_PROBLEM STATEMENT_: Look below for the lines from the one with "Task: Select the 增值服务 row label" to the one with "Given: Open the File menu", and copy exactly those lines, both ends included.

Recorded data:
***

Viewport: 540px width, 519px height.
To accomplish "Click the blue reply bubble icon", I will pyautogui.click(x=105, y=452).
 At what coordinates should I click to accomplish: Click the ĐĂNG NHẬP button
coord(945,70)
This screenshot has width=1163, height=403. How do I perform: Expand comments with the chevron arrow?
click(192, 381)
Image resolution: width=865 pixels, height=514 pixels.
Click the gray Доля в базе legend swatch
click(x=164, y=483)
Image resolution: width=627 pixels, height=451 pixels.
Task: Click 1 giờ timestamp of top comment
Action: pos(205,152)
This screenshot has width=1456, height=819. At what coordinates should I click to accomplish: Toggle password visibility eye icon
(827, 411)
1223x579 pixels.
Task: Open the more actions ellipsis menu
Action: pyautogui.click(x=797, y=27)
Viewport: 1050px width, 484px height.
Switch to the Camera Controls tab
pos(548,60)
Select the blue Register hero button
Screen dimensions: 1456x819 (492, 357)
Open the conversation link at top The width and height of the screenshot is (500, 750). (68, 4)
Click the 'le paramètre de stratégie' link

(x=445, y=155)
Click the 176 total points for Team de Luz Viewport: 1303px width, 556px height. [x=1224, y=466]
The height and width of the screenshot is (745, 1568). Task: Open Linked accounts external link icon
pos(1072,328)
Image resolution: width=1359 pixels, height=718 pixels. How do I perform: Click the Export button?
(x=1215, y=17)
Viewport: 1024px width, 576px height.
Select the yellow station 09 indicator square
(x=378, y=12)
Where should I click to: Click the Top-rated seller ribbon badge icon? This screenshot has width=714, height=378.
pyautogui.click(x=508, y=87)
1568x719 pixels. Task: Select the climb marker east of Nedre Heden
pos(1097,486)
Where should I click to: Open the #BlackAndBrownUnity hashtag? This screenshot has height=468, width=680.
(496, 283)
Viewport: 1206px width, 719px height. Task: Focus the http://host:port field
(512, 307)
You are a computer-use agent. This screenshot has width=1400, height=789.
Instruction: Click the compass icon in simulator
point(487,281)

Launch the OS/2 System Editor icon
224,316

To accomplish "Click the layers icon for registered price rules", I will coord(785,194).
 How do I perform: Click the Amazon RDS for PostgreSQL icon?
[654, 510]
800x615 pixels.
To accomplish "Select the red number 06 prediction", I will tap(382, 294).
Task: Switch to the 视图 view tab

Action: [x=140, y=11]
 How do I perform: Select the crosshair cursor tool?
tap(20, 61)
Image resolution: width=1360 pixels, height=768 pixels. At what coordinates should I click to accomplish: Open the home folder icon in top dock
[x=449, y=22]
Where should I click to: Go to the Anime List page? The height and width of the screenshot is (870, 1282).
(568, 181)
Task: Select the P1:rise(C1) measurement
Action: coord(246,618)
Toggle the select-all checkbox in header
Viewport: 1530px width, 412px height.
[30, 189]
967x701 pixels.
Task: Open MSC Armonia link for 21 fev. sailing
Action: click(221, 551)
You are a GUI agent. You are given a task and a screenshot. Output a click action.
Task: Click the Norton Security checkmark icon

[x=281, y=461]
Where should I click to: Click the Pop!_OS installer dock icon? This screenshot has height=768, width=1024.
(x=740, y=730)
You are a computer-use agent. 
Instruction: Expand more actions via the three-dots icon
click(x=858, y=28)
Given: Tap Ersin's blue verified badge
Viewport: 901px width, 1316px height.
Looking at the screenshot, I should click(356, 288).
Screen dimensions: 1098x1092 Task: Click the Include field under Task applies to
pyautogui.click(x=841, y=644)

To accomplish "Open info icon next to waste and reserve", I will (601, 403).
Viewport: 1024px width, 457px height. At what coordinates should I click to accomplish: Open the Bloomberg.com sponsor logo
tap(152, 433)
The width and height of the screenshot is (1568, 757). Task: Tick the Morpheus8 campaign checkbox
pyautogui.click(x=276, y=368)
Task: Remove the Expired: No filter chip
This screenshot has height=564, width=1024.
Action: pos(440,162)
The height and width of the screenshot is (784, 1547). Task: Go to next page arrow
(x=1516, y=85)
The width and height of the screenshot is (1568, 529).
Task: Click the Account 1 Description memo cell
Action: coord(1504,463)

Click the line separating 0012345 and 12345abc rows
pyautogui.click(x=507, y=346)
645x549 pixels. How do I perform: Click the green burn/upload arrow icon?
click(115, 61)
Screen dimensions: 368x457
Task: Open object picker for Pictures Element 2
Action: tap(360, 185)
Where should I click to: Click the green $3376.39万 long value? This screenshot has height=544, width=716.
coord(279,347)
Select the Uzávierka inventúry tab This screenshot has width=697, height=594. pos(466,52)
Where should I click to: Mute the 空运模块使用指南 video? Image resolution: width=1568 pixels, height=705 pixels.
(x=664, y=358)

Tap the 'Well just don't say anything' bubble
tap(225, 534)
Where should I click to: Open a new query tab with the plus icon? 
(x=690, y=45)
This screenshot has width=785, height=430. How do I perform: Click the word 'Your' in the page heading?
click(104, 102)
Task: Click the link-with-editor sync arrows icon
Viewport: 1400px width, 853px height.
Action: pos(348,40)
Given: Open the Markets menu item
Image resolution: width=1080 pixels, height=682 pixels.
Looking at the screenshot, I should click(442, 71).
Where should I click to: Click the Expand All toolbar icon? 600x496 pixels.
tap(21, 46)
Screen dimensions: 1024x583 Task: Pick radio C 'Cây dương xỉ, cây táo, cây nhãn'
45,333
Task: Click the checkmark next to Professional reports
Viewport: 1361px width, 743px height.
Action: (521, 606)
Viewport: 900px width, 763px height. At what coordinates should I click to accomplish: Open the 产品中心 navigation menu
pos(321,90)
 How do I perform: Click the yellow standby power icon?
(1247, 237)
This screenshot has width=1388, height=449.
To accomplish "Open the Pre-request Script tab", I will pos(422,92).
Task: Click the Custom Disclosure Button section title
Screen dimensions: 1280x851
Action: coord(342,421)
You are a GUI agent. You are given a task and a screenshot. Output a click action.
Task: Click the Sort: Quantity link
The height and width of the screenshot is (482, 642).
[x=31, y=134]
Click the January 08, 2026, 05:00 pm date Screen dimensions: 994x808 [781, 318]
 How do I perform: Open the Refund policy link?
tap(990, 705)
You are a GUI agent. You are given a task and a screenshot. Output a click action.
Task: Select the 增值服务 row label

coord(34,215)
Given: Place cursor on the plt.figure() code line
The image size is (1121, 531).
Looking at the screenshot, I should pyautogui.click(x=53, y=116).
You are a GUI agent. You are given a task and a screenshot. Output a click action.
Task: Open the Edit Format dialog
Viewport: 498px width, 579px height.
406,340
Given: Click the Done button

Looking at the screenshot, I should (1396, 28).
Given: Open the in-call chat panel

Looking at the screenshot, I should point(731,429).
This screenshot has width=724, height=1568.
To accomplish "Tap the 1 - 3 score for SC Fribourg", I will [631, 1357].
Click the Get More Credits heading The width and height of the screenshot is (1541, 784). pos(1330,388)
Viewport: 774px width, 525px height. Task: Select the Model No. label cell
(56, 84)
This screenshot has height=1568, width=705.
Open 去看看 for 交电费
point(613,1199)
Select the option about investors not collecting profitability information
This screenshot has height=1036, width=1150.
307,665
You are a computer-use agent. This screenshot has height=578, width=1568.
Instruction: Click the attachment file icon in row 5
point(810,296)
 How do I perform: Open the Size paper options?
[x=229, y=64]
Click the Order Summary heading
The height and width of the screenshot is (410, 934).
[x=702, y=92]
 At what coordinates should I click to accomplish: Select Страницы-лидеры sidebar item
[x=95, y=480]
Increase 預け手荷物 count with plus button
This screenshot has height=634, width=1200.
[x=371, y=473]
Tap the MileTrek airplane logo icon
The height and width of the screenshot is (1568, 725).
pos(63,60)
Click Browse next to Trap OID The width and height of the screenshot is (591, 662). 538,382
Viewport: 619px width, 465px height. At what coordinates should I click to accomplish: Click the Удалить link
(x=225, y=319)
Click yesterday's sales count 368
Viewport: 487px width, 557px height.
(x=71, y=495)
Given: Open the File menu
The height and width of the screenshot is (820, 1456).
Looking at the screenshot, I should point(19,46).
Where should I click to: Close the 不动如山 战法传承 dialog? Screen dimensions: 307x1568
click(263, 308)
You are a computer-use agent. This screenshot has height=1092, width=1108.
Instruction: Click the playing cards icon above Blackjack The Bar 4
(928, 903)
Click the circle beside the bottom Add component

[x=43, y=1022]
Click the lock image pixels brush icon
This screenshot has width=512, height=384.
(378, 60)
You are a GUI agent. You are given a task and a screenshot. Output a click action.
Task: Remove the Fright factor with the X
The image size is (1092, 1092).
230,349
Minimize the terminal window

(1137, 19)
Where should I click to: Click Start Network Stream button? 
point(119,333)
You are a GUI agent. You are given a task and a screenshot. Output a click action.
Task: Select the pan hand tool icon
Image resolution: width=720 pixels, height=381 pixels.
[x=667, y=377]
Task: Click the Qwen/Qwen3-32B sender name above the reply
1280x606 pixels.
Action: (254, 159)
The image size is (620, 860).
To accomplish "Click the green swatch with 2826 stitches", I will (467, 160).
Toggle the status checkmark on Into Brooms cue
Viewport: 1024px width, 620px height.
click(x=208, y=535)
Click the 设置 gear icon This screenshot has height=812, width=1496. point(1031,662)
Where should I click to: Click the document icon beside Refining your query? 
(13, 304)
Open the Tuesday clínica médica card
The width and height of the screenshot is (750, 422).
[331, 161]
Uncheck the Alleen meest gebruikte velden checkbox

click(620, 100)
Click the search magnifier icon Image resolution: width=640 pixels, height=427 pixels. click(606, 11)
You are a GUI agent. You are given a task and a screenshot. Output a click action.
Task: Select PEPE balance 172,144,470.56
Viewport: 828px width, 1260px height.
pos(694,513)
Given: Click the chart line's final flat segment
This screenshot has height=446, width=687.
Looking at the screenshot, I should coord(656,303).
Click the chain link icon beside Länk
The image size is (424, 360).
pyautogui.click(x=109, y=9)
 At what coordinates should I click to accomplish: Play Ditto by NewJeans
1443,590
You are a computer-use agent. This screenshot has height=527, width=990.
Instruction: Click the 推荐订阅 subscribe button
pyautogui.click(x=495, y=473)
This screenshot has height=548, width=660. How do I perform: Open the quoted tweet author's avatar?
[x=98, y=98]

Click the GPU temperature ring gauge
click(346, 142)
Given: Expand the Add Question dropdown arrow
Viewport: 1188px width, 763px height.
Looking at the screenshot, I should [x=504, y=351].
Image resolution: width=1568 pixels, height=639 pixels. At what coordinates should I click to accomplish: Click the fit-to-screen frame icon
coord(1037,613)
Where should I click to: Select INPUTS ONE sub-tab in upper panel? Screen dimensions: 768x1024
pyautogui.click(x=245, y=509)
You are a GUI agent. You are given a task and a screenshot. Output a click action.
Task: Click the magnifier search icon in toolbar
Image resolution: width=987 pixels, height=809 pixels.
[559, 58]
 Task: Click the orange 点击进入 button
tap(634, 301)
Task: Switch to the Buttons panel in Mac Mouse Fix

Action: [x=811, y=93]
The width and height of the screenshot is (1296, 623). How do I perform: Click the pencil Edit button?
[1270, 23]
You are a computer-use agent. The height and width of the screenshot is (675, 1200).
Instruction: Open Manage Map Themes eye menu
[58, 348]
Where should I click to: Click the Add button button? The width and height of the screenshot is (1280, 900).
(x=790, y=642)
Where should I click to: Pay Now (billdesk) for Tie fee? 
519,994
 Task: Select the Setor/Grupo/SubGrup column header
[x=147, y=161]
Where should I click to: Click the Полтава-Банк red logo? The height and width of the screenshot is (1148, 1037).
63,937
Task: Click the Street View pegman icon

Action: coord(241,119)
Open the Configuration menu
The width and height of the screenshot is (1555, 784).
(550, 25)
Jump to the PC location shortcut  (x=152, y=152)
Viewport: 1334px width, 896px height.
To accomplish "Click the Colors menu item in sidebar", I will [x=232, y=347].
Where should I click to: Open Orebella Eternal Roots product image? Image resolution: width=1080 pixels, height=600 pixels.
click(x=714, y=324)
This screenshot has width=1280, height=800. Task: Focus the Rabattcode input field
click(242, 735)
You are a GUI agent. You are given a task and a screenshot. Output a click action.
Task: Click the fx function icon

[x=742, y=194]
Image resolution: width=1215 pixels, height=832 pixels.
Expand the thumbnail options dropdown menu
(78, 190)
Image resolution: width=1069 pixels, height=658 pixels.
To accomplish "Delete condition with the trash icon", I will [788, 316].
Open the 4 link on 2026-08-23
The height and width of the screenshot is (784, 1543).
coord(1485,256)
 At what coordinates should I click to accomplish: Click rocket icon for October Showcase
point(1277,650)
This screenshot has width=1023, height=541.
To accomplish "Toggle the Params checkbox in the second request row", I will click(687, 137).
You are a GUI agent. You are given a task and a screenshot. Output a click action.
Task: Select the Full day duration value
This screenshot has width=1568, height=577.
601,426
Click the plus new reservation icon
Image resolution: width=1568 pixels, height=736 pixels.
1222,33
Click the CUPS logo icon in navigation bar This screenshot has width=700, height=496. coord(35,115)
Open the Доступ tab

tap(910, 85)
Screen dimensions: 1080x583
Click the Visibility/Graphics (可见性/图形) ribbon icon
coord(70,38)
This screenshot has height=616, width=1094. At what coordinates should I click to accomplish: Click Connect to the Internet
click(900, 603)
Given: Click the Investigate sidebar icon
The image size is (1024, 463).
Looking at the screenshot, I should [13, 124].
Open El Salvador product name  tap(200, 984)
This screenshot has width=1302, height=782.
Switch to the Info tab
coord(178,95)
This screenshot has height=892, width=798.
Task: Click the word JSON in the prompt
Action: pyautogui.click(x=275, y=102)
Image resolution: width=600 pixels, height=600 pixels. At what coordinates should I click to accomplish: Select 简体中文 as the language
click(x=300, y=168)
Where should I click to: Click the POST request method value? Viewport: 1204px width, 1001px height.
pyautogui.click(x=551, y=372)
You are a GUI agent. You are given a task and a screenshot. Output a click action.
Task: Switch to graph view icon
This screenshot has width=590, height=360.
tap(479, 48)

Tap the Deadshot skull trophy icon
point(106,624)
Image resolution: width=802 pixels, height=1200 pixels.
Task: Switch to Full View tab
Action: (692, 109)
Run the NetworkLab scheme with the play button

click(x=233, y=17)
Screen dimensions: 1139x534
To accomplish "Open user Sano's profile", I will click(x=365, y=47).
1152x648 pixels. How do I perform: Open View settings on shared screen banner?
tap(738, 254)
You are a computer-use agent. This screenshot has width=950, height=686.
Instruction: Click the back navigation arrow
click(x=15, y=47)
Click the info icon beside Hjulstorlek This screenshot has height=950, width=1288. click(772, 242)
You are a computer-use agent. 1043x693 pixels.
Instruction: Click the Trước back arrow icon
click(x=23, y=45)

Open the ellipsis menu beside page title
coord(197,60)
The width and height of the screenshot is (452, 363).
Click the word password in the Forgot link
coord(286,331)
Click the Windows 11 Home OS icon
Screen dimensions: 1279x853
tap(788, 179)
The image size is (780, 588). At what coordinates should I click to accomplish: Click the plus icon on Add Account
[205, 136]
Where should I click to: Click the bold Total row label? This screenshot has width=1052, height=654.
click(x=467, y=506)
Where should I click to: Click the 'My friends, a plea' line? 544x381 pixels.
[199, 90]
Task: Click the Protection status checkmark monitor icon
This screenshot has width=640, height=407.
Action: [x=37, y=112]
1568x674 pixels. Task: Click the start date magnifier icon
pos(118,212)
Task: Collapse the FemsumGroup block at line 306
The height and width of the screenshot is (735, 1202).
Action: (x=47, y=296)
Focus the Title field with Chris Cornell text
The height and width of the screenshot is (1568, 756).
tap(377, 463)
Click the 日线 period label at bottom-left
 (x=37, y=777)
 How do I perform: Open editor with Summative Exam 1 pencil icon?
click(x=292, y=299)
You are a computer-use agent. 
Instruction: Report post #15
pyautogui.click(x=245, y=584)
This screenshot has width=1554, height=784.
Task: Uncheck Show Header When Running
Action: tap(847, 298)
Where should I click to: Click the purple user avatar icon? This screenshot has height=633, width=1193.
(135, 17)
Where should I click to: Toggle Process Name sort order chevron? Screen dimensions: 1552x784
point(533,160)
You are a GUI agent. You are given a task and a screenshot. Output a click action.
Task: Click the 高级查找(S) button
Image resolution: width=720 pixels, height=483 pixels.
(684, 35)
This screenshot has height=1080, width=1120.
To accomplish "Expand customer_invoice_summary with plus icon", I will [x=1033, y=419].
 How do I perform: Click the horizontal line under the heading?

***

_REPLY TO THE EXERCISE_:
Task: Select the 增值服务 row label

coord(34,215)
Given: Place cursor on the plt.figure() code line
The image size is (1121, 531).
Looking at the screenshot, I should pyautogui.click(x=53, y=116).
You are a GUI agent. You are given a task and a screenshot. Output a click action.
Task: Open the Edit Format dialog
Viewport: 498px width, 579px height.
406,340
Given: Click the Done button

Looking at the screenshot, I should (1396, 28).
Given: Open the in-call chat panel

Looking at the screenshot, I should point(731,429).
This screenshot has width=724, height=1568.
To accomplish "Tap the 1 - 3 score for SC Fribourg", I will [631, 1357].
Click the Get More Credits heading The width and height of the screenshot is (1541, 784). pos(1330,388)
Viewport: 774px width, 525px height. Task: Select the Model No. label cell
(56, 84)
This screenshot has height=1568, width=705.
Open 去看看 for 交电费
point(613,1199)
Select the option about investors not collecting profitability information
This screenshot has height=1036, width=1150.
307,665
You are a computer-use agent. This screenshot has height=578, width=1568.
Instruction: Click the attachment file icon in row 5
point(810,296)
 How do I perform: Open the Size paper options?
[x=229, y=64]
Click the Order Summary heading
The height and width of the screenshot is (410, 934).
[x=702, y=92]
 At what coordinates should I click to accomplish: Select Страницы-лидеры sidebar item
[x=95, y=480]
Increase 預け手荷物 count with plus button
This screenshot has height=634, width=1200.
[x=371, y=473]
Tap the MileTrek airplane logo icon
The height and width of the screenshot is (1568, 725).
pos(63,60)
Click Browse next to Trap OID The width and height of the screenshot is (591, 662). 538,382
Viewport: 619px width, 465px height. At what coordinates should I click to accomplish: Click the Удалить link
(x=225, y=319)
Click yesterday's sales count 368
Viewport: 487px width, 557px height.
(x=71, y=495)
Given: Open the File menu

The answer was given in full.